Because officers must make these split-second maneuvers in traffic, it is understandable that auto accidents are sometimes an unavoidable consequence. It is a far different story, however, when law enforcement officers speed and drive recklessly simply because they can. Officers who think traffic laws don’t apply to them are sometimes the most dangerous drivers on the road.
A criminal trial and a separate civil lawsuit are pending against a Southern California sheriff’s deputy who killed two pedestrians in a December 2011 crash. He has been charged with two counts of felony vehicular manslaughter for fatally striking two individuals as they pushed a motorcycle along the side of the road.

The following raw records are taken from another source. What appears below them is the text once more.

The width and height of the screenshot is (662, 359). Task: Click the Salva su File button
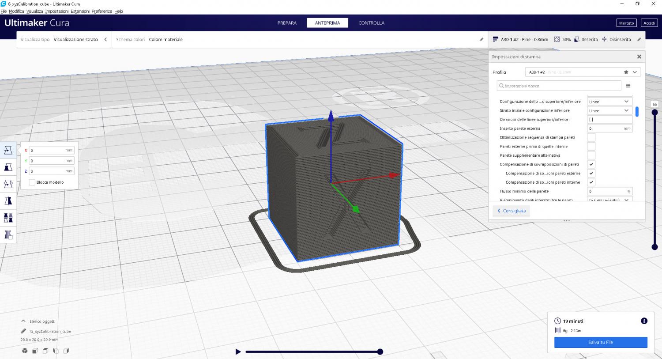(x=600, y=342)
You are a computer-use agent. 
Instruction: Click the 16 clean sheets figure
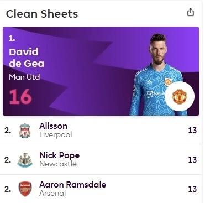click(20, 97)
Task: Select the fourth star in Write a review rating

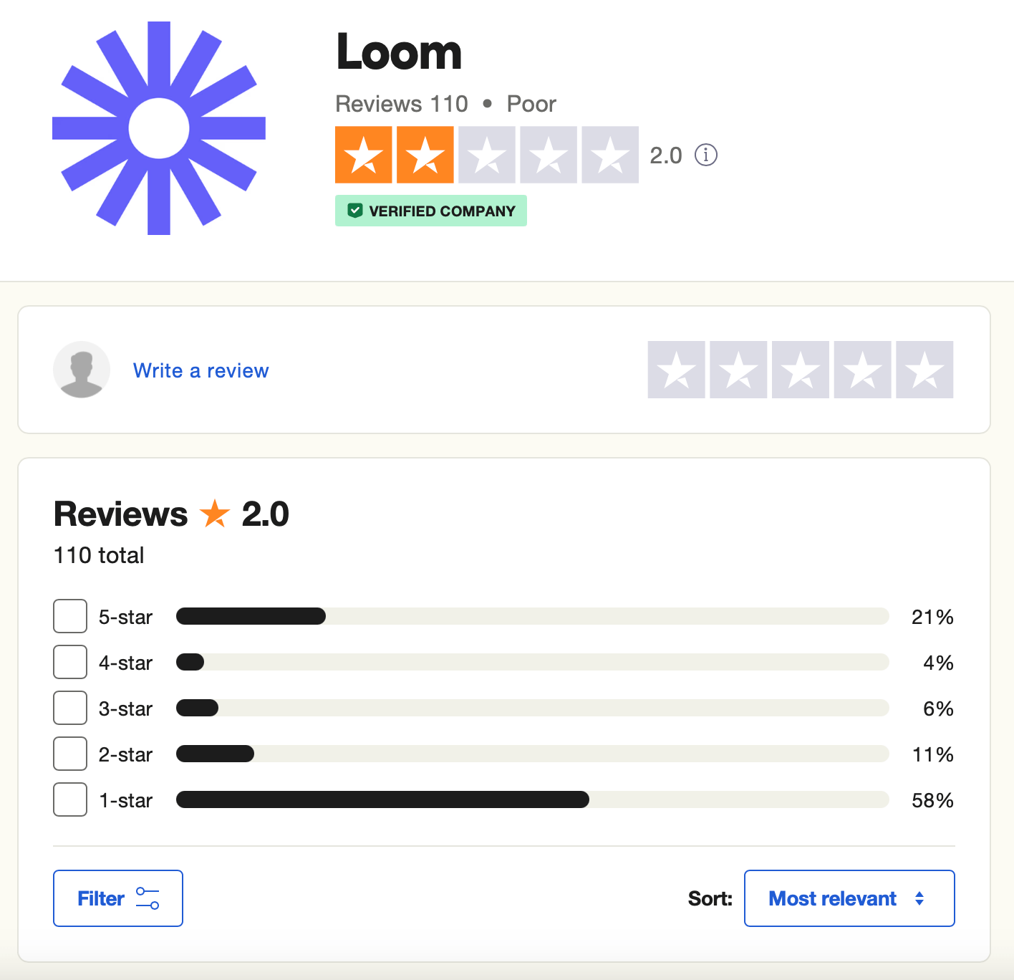Action: 862,370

According to news reports, it was revealed in a recent court hearing that the sheriff’s deputy had been formally reprimanded by the sheriff’s department for speeding and reckless driving in the months prior to the fatal accident. If this evidence is ultimately admitted into proceedings, it will likely be very influential in both the criminal trial and the civil lawsuit filed by the families of the victims.
California Highway Patrol officers testified that on the day of the crash, the defendant was driving at speeds in excess of 80 miles per hour. Furthermore, his lights and siren were not activated and he was traveling through an area that he knew to have a lot of pedestrian traffic.
Just four months earlier in September 2011, the sheriff’s deputy had been formally reprimanded and warned for similar driving behaviors. The sheriff’s department had reprimanded him for scratching a patrol vehicle. He was also warned at the time that reckless driving and speeding endangered his life and the lives of others.
The fact that the defendant went on to cause a fatal pedestrian accident just four months after being warned is telling. Speeding and reckless driving are not tolerated among ordinary citizens, and law enforcement officers should be held to an even higher standard of conduct. When officers continually drive in a reckless manner simply because they can, it is not just an abuse of power. It is also an accident waiting to happen.